▶ _Task description_:
No pictures are to be included when the entries below are reproduced exactly.

▶ _Dataset excerpts_:
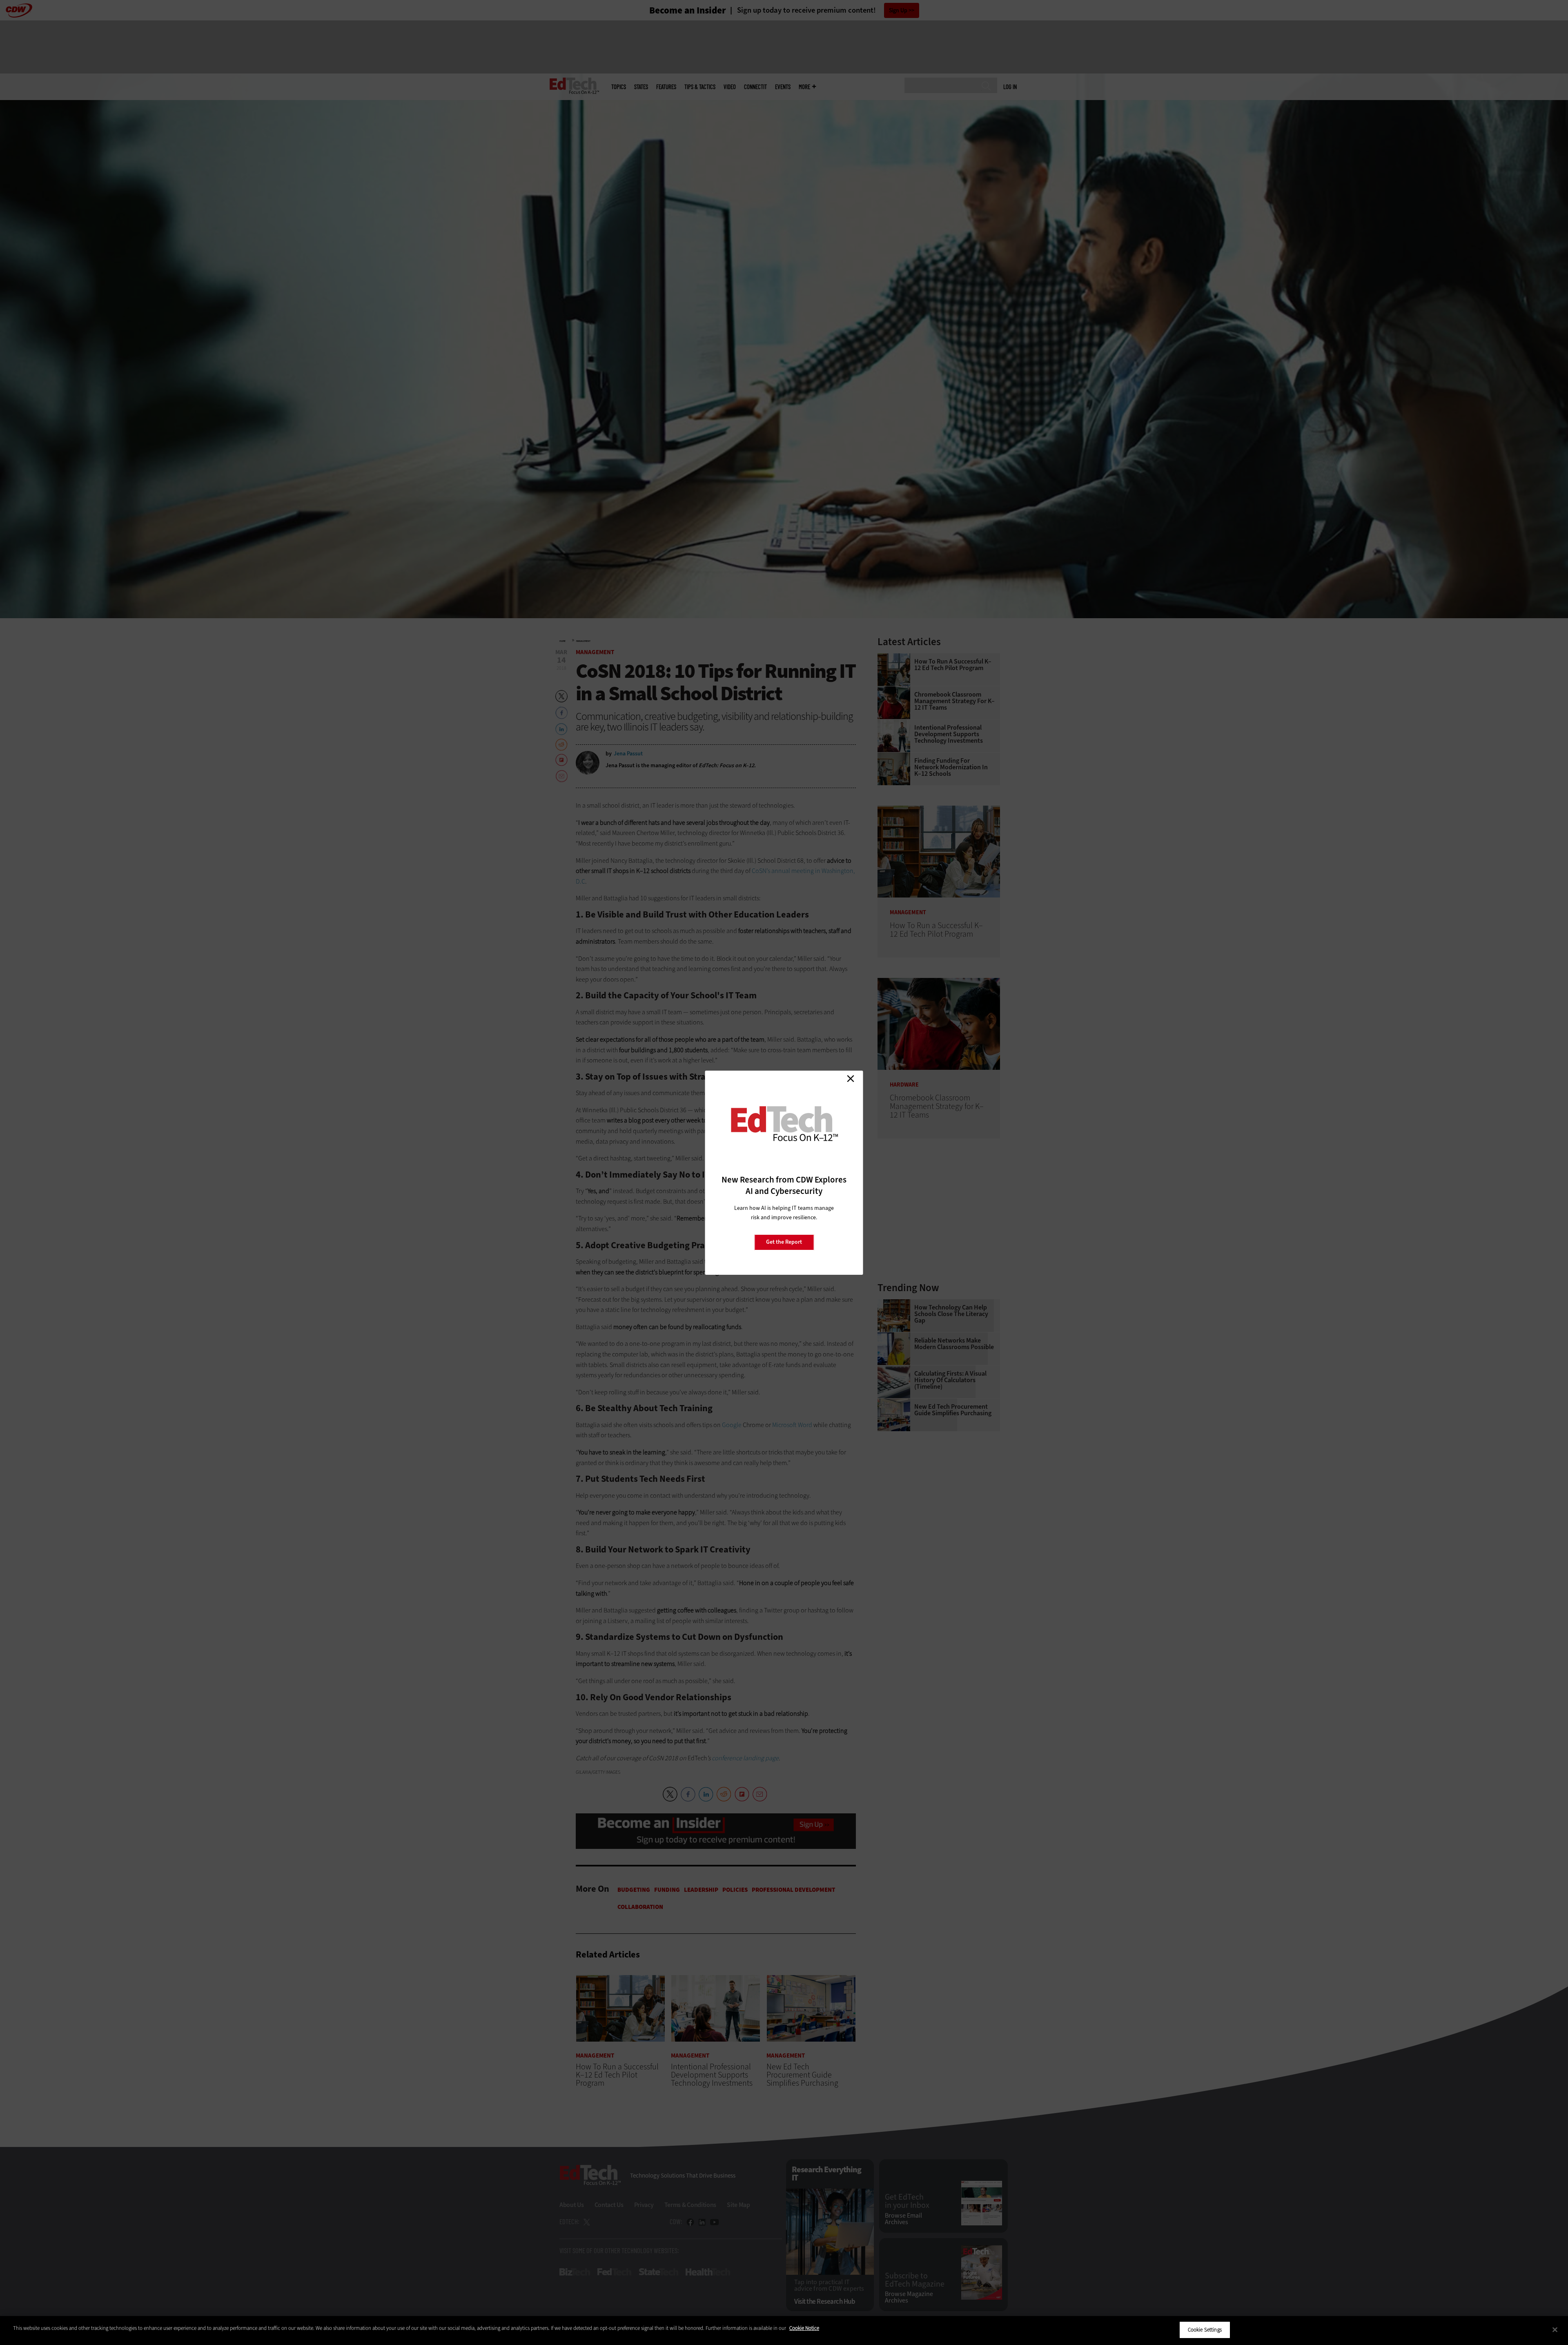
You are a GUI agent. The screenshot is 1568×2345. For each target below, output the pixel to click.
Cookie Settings (1205, 2329)
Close (850, 1079)
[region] (784, 2330)
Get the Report (784, 1242)
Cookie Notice (804, 2328)
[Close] (1555, 2329)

▶ _Response area_:
You are a GUI agent. The screenshot is 1568×2345. For each target below, output the pixel to click.
Cookie Settings (1205, 2329)
Close (850, 1079)
[region] (784, 2330)
Get the Report (784, 1242)
Cookie Notice (804, 2328)
[Close] (1555, 2329)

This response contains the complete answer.